Can you rewrite the entries from the start through the line containing "Action: point(63,133)", substituting "side menu" for "sidebar" and keeping everything else unchanged, with the pictures omitted?

[Begin Entries provided]

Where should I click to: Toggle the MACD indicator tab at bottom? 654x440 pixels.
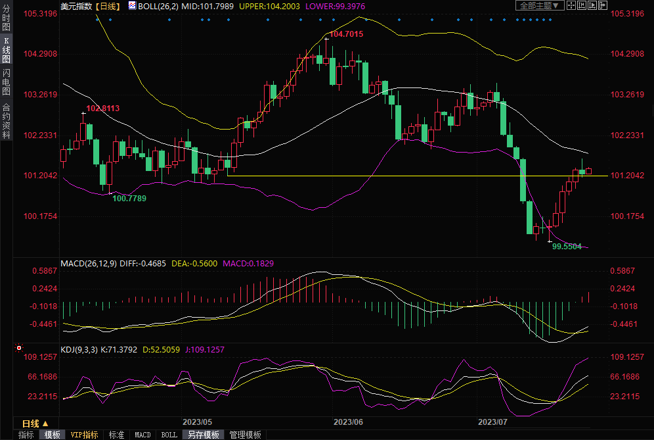[142, 435]
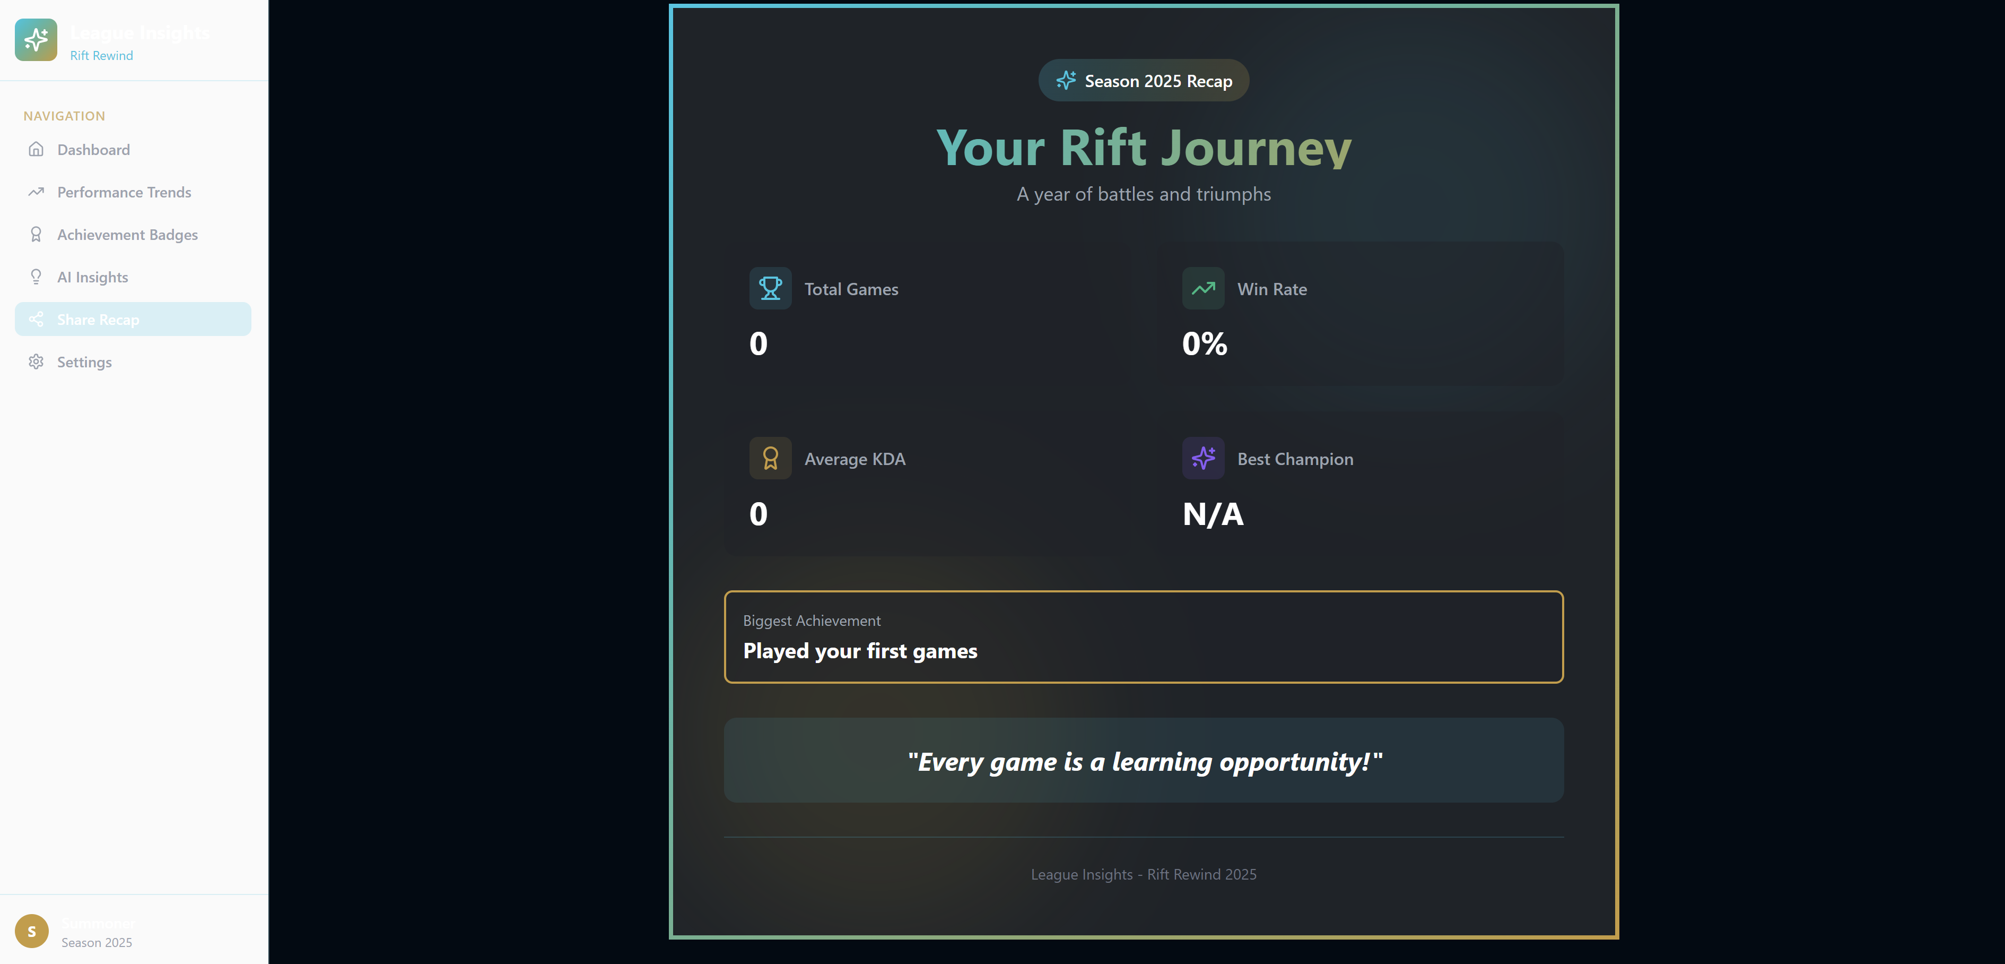2005x964 pixels.
Task: Click the Win Rate trending icon
Action: [x=1203, y=289]
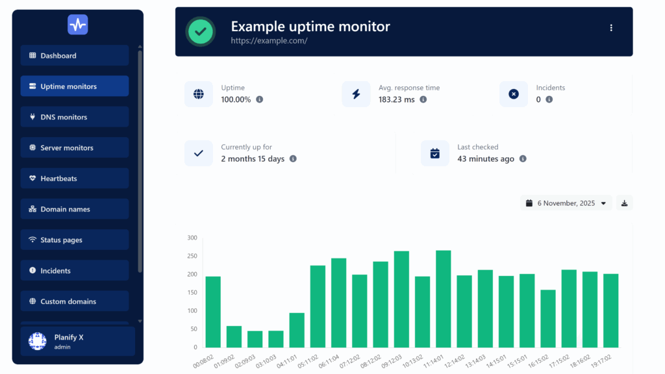This screenshot has width=665, height=374.
Task: Click the info icon beside 'Currently up for'
Action: point(293,158)
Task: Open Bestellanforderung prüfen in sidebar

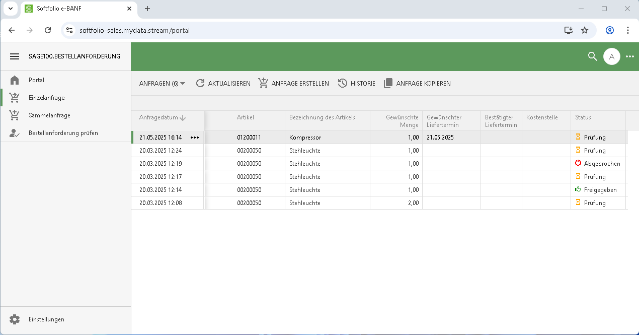Action: point(63,133)
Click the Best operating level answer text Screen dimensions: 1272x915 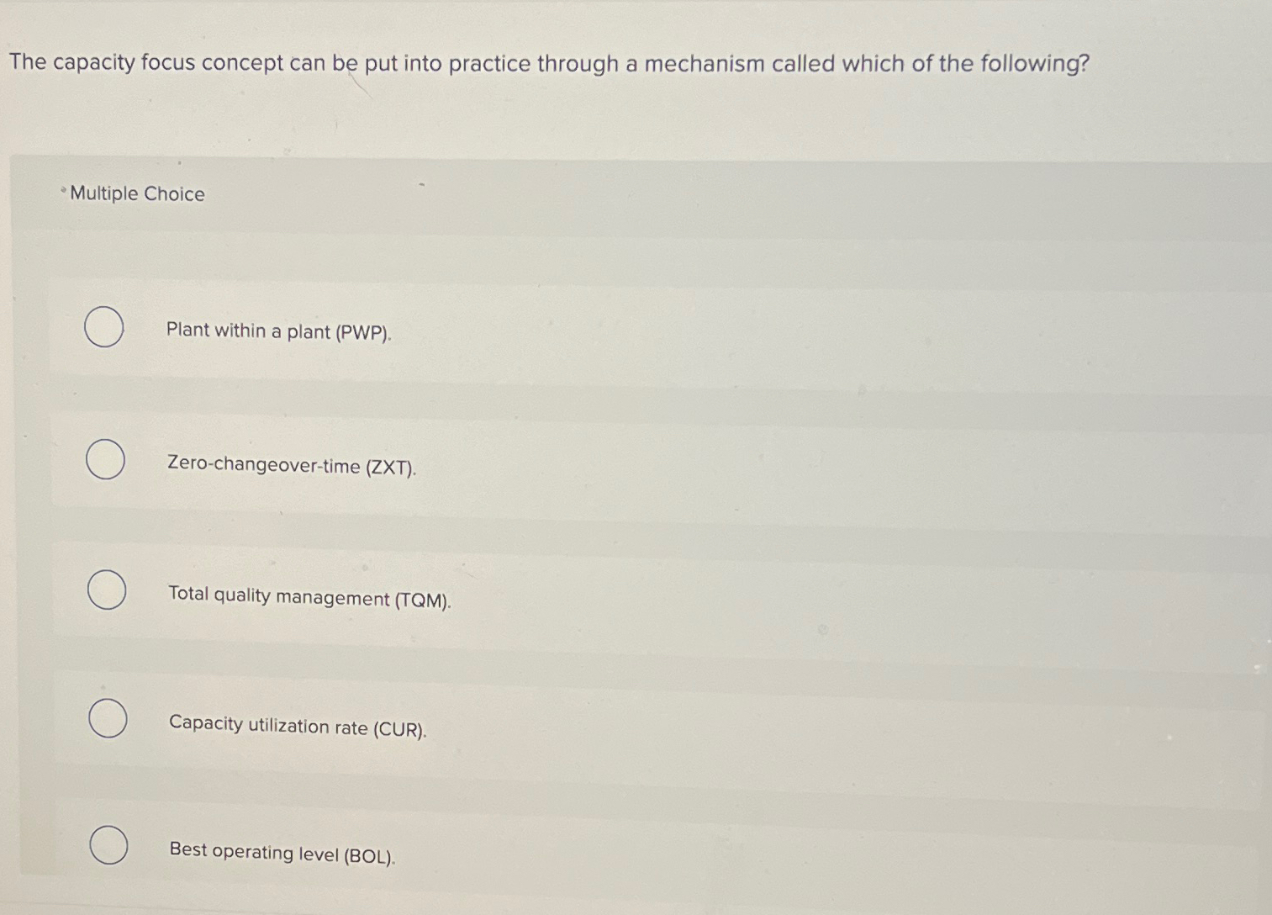point(281,853)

[End Entries provided]

Task solution:
Where should I click to: Toggle the MACD indicator tab at bottom? 654x440 pixels.
[142, 435]
2005x964 pixels.
Task: Click the Win Rate trending icon
Action: [x=1203, y=289]
This screenshot has width=665, height=374.
Task: Click the info icon beside 'Currently up for'
Action: point(293,158)
Task: Open Bestellanforderung prüfen in side menu

Action: point(63,133)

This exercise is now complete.